A Rebel and a Dreamer With a Cause: The Life and Work of Remedios Varo
A lot of people know who Frida Kahlo is. Rightly so — her art and the story of her life are inspiring and tragic all at the same time. Kahlo has become so iconic, in fact, it might be easy for non-art lovers to overlook the other female painters that came before and after her, including Remedios Varo. As one of the few female surrealists of her day, Varo’s work is uniquely fantastical, intriguing, and terrifying. But in the years since her death, her work has been overshadowed by her contemporaries, including the most famous surrealist of all, Salvador Dali.
In life, Varo was a rebel down to her very core. She rebelled against her mother and the Catholic church as a girl and their idea of what a “respectable” woman of the day did. But her relationship with her father was the inverse of that with her mother. Rodrigo Varo gave her the introduction to the literature that would influence her own work later on (Poe and Jules Verne were two of their favorites). Through the exercises he gave her copying his own engineering work, he taught her drafting techniques that would provide the foundation for the world and the imposing Gothic structures Varo created within her paintings. As an adult, she studied mysticism, perhaps as another way to thumb her nose at her mother and the Church. Religious iconography juxtaposed next to symbols of the occult wasn’t the only dichotomy that defined her work, but it became the defining characteristic in her approach to surrealism.

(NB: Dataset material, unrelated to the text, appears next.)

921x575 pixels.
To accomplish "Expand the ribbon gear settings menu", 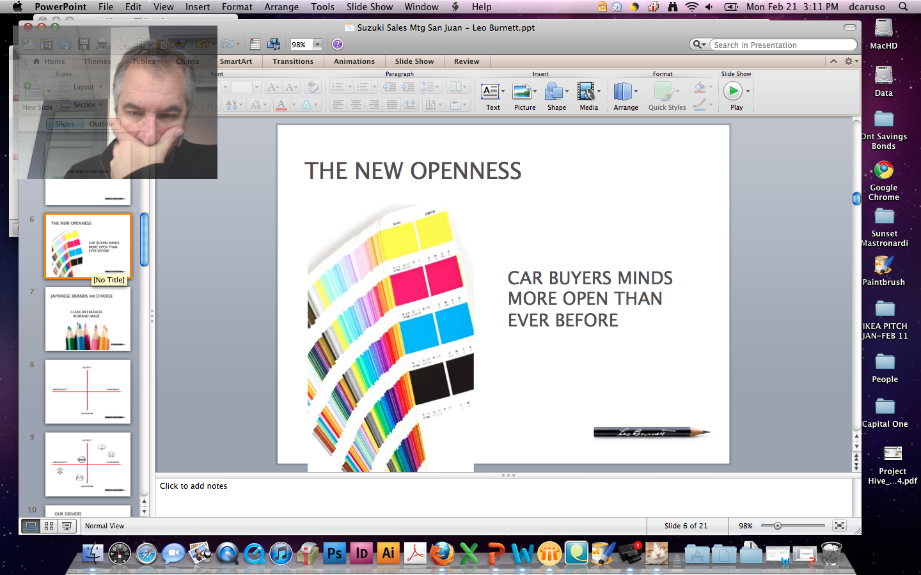I will tap(851, 61).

Due to her father’s profession, the Varo family moved around Europe and northern Africa throughout her young life, but Spain was her first home. Her aptitude for art was apparent at a young age, and at fifteen she attended La Escuela De Bellas Artes, the same school that boasts former alumni such as Pablo Picasso and Salvador Dali, and former professors such as Francisco Goya. She met her husband, Gerardo Lizarraga while at school, and the two left for Barcelona once their educations were complete. She joined the surrealist group Logicophobistas, and through them she connected to a group that greatly informed the next course of her life. Poet Benjamin Peret was another member of this group, and they quickly went from friends to lovers. Some say the couple had Lizarraga’s blessing, and while they would never live a traditional life together as husband and wife for the rest of their lives, they remained legally married. But while the men in her life seemed to constantly change, the female friendships she forged were more durable, particularly with painter Leonora Carrington and photojournalist Kati Horna.
Varo’s early work consists mainly of portraits, but as time went on, the world within her art expanded. She incorporated elaborate backdrops, some filled with color and detail, others remarkably devoid of either. In the pieces where she did use color, red was a favorite in her palate, evident in a piece like Simpatia, or Sympathy.
Side note — Simpatia recently sold in 2019 to the tune of 3.1 million dollars.
The theme of “the confined woman” is another constant within Varo’s work. Throughout her career and her life, Varo often found herself confined either by societal expectations, or by the role that women were resigned to in the art world. Her paintings feature subjects that are either clearly female or androgynous in appearance, hidden, tied down, or otherwise separated from the outside world. The subject of Rheumatic Pain (1948) faces away from the viewer, alone in a seemingly endless landscape, chained down and literally stabbed in the back. Star Catcher (1956) also features a solitary woman, shrouded in darkness, illuminated only by the moon she has captured in her hand. These elongated, exaggerated figures (which often bore similar features to her) reflected her own feelings of isolation and disconnect from her identity as a woman, and later in life, her identity as a Spaniard. The de-feminization of her subjects’ bodies also allowed her to challenge gender stereotypes that were prevalent toward women and women artists, as well as discourage any sexual interpretation of her work itself.
Varo also wasn’t afraid to get political. She and Peret couldn’t return to their home country once the Spanish Civil War began, and she was imprisoned alongside him for his political activity at the start of World War II. Once they were freed, they went on the run again. They left Paris and headed for Mexico, where she would have her first solo exhibition in 1956.
During her life, Varo spent more time fighting to maintain her identity over trying to pursue commercial fame or interest. But even though she’s not a household name, I personally still see her influence in the works of Guillermo Del Toro, and contemporary artists like Trash Riot and Natee Utarit. And once you know her name, you won’t be able to forget it.